One of the first questions I ask clients is ‘do you know who your customers are?’ 9 out of ten will invariably admit they don’t.

Knowing one’s customer is fundamental to the development of any effective marketing strategy. Yet, it’s an area of intelligence that is often overlooked or ignored.

If you want to know who your customers are, so your marketing can reach out to them more effectively, there are ways to find out.

1. You can look at data you already have

Many organisations have a rich repository of data that marketing departments simply don’t tap into. During the sign up or sales process for many services, basic but key information like date of birth, gender, address, type of purchase and date of purchase are provided. By simply looking at this data, important extrapolations can be made on the type of customer who is more likely to buy your products and who you should be targeting as a result.

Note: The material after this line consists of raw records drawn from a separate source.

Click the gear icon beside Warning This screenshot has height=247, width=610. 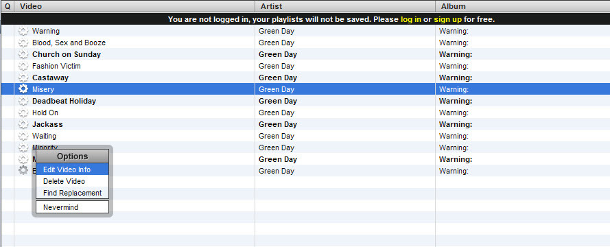click(23, 31)
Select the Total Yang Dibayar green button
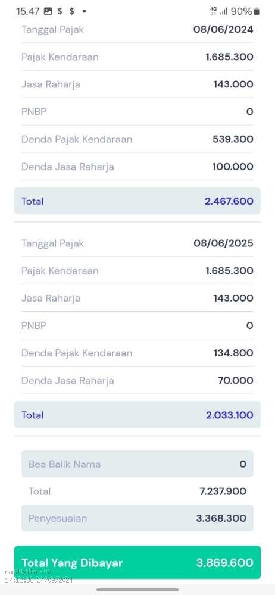This screenshot has width=275, height=595. click(x=138, y=562)
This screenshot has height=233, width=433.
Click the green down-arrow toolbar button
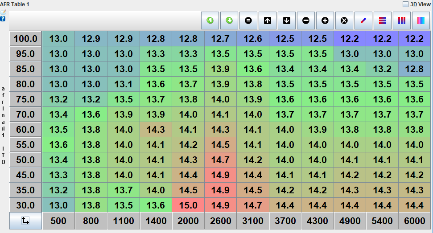pos(229,20)
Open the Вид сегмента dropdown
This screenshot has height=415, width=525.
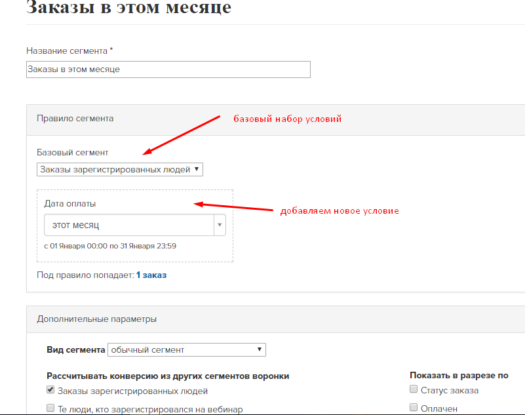point(187,349)
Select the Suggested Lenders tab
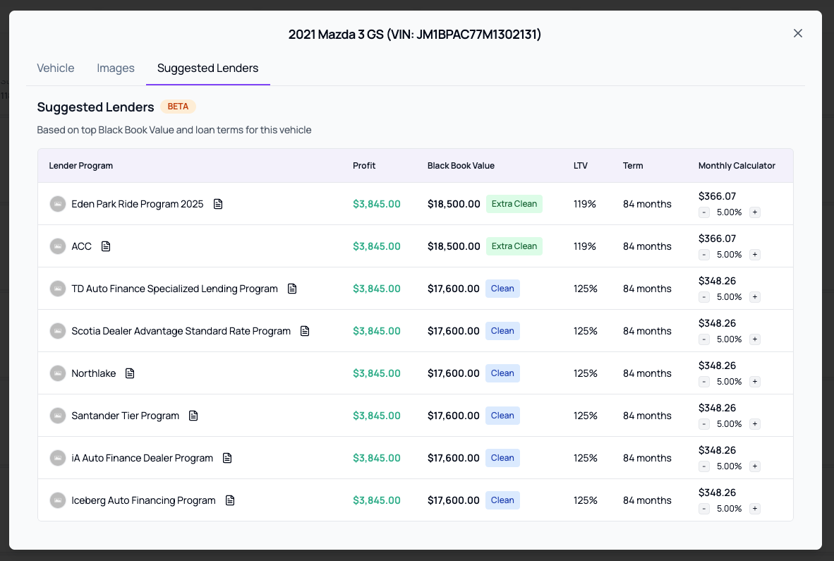 (207, 68)
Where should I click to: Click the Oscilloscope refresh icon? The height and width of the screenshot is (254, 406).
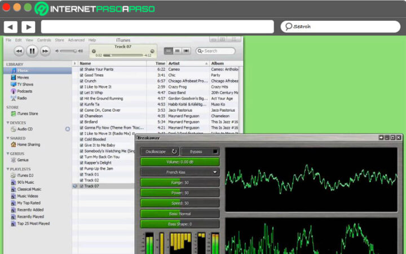point(174,151)
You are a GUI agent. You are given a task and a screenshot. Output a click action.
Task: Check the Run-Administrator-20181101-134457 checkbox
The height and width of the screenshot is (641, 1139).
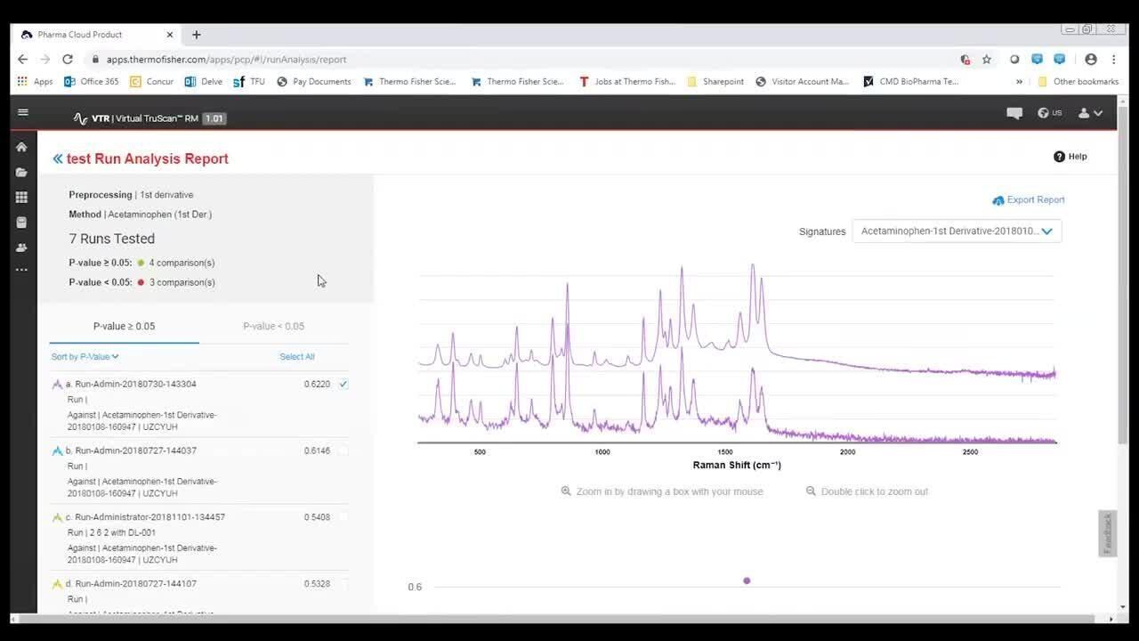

If you need to go a step further, a simple variable like a customer’s postcode can help. If linked to geocoding services provided by external vendors such as Singapore Post, what they can do is help you build a richer picture of your customers – not just in terms of demographics but also psychographics, tastes and lifestyles, allowing you to better understand the way you should be marketing to them.

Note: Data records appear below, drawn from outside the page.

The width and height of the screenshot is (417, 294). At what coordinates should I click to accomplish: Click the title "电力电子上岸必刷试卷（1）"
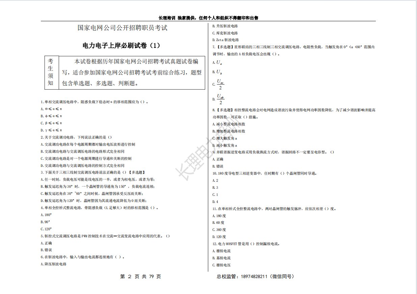[122, 45]
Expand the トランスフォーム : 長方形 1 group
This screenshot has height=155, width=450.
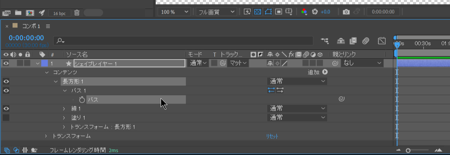[64, 127]
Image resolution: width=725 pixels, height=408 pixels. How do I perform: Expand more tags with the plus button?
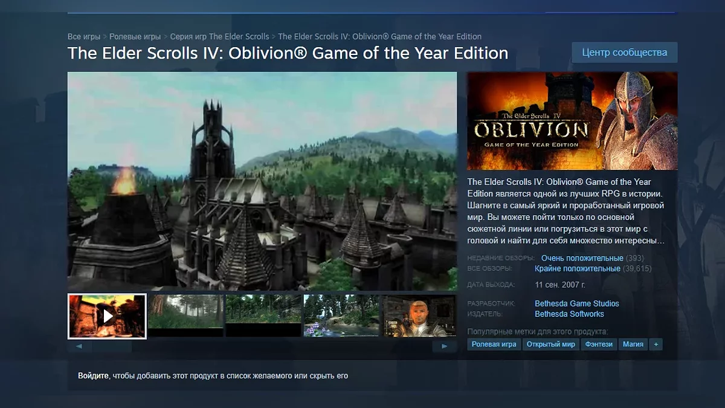pos(656,345)
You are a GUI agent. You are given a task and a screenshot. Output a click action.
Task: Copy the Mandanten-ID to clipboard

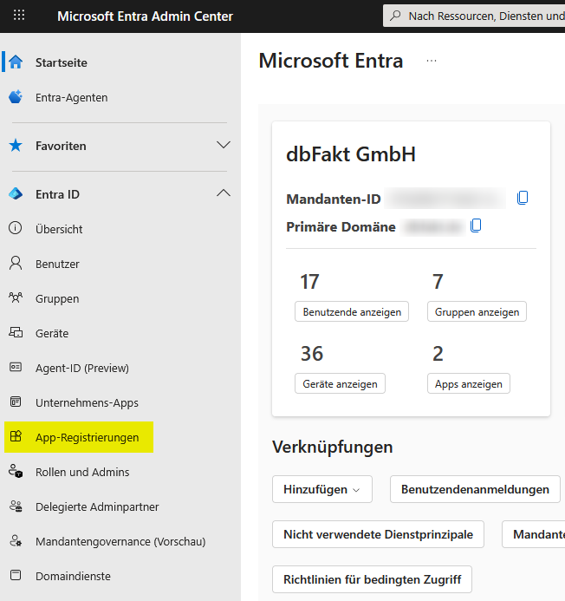523,198
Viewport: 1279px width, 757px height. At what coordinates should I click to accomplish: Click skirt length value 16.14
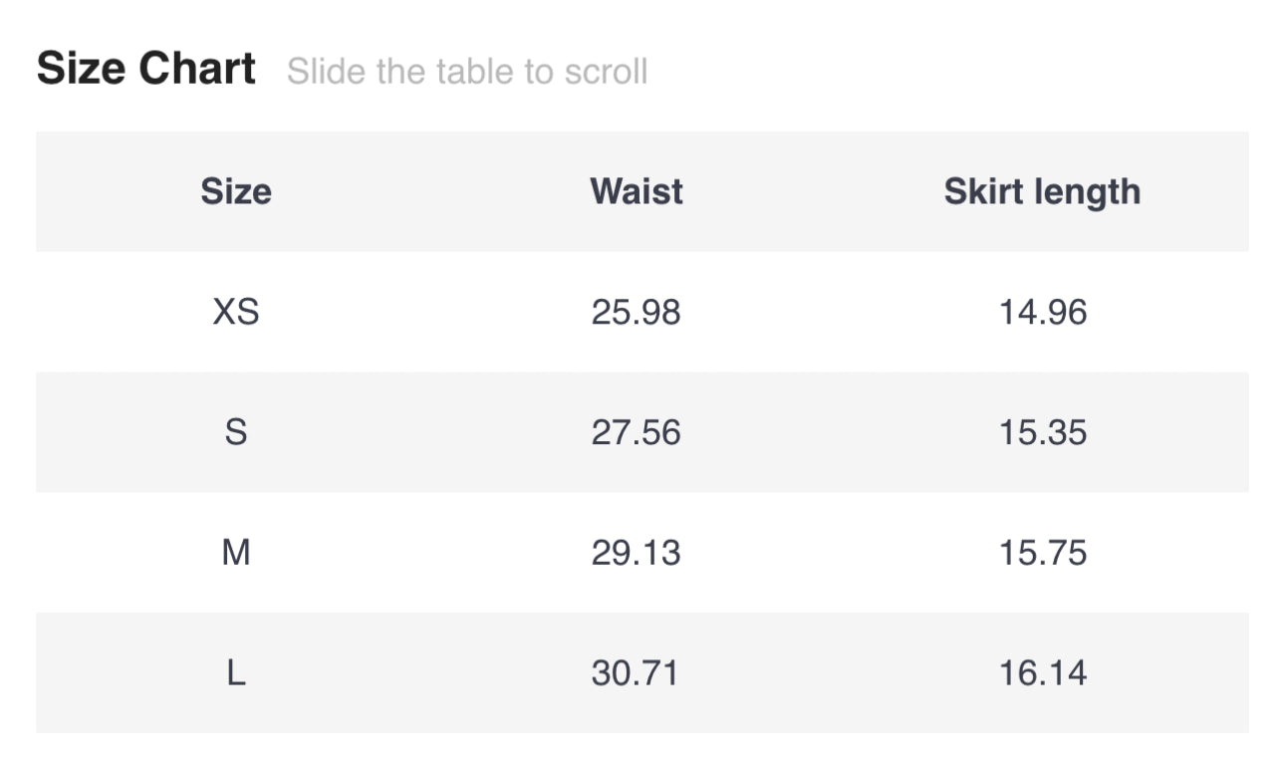pos(1043,673)
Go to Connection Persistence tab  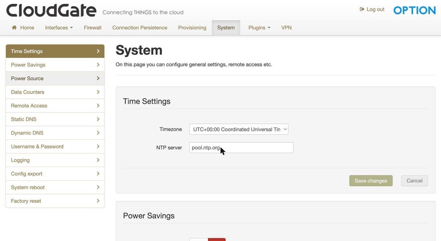(140, 28)

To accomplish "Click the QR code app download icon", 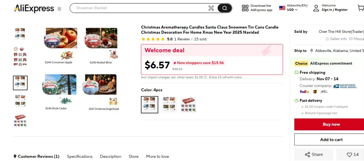I will (x=245, y=8).
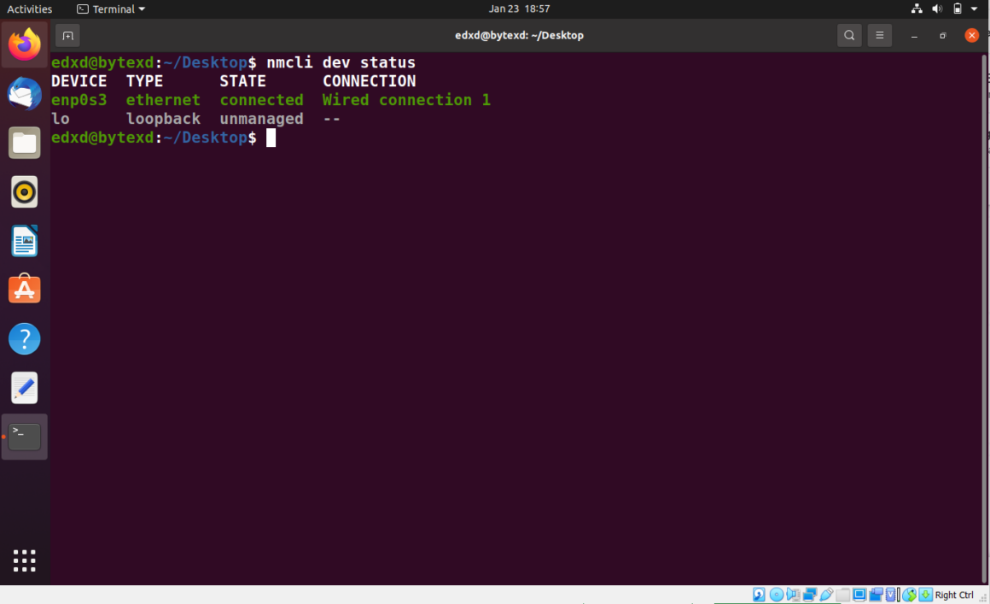Launch Firefox from the Ubuntu dock
This screenshot has width=990, height=604.
tap(24, 44)
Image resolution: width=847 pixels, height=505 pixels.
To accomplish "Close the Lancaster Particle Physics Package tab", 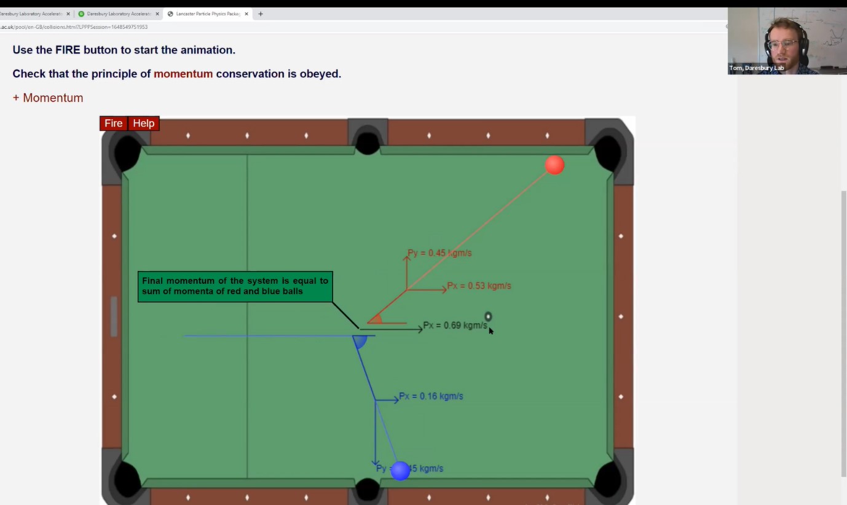I will point(246,12).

2. You can look at sources of media intelligence

Media agencies are a rich source of business and marketing intelligence. Most have access to key research databases like AC Nielsen’s Media Index for example – which can guide your understanding of who you should be targeting.

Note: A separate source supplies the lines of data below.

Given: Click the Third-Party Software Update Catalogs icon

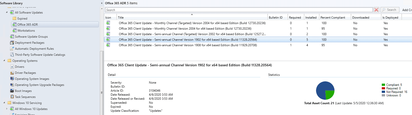Looking at the screenshot, I should coord(12,55).
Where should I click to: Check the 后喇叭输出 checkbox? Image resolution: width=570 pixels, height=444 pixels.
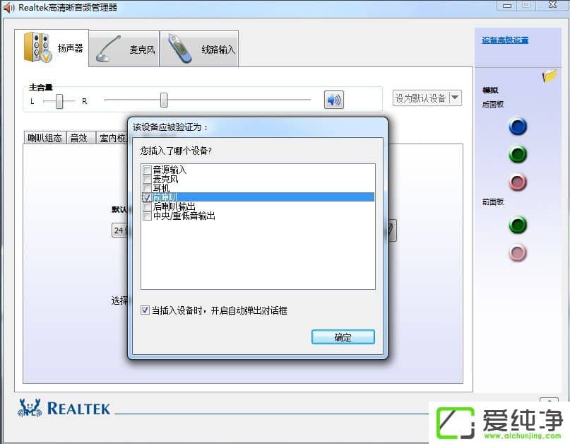[147, 206]
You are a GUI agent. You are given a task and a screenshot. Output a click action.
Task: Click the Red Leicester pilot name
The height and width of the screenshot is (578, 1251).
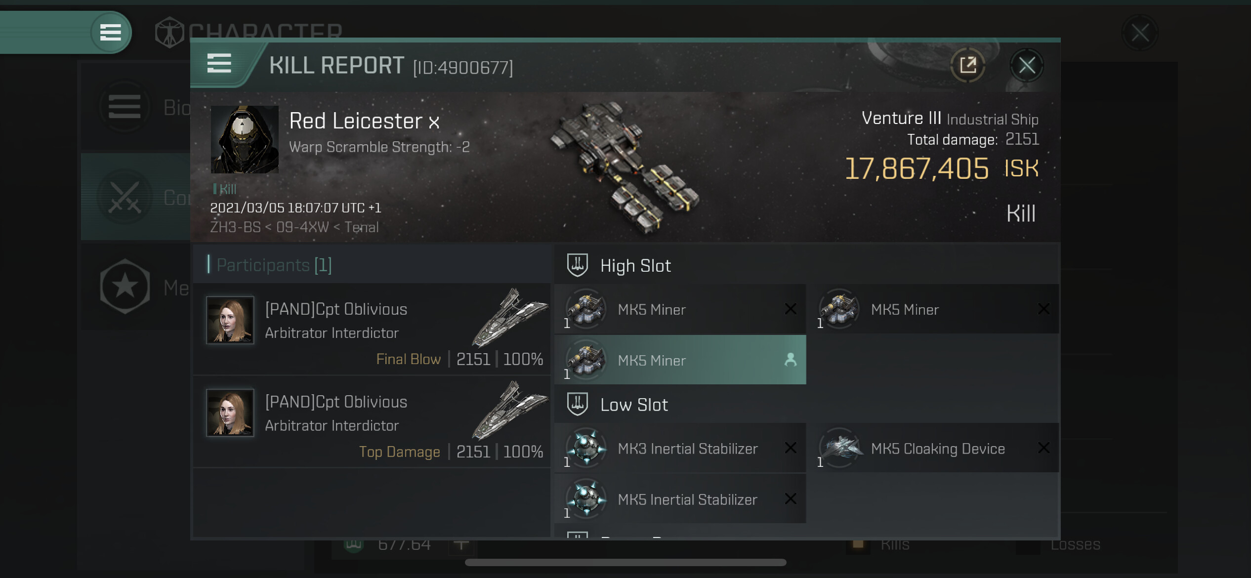click(x=356, y=121)
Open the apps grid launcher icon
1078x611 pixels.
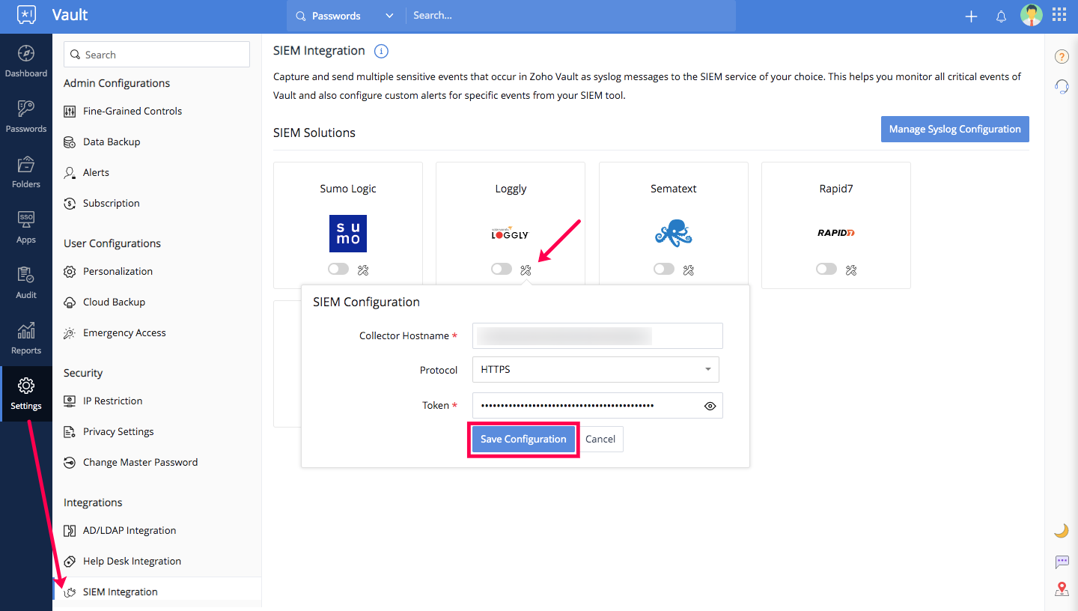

Based on interviews with thousands of Singaporeans, these databases use indexing to tell you which consumer sets are more likely to buy your brand and also those of your competitors. They have lifestyle-based questions that help you understand their mindset and attitude.

In a recent project for a soft drink manufacturer, we looked at such a database to understand which customer sets were more likely to prefer the product category we were working on and also what their mindsets were. We zeroed in on females 15 – 21 ultimately – a group the entire strategy thereafter was based.

3. You can enhance data by adding variables to it

Often a company has key variables in its data that are missing. Sometimes these can be obtained through external companies that trade in intelligence.

In a project I worked on for a firm that operated in the b2b space for example, we used SIC (standard industrial classification) codes to understand who the company’s key customers were and also how we could be targeting more of them in the future. What SIC codes helped us do was drill down to 3 key verticals that made up more than 80% of the company’s revenues as well as the 6 key sub-verticals under each of them. The result was a crystal clear image, based on actual sales data that showed who the companies customers were – and who they should be targeting in the future as a result as well.

4. You can conduct formal research into the matter

Few customers will grudge an effort from a company to get to know them better. When I worked on the AUSTAR Pay TV business in Australia, we sent out a survey to the company’s entire base of 350,000 customers. 15% responded! What was interesting about this survey was that it was not digitally activated. It was an A4 sheet of 15 questions that had to be filled in and mailed back to us. What we gained from the survey was pure gold in terms of knowledge and understanding of our customers, their life-stage, mindset, perception of the brand, consideration of competitors and intention to take up further products.

The knowledge helped drive a long term customer management strategy with clear KPI’s also being formulated for multiple divisions across the company from marketing, sales, customer service, billing and product development.

Do you know your customers?

If you don’t, there are 4 easy ways to find out. Ways that can help you reach out to them through marketing in a more relevant and effective manner.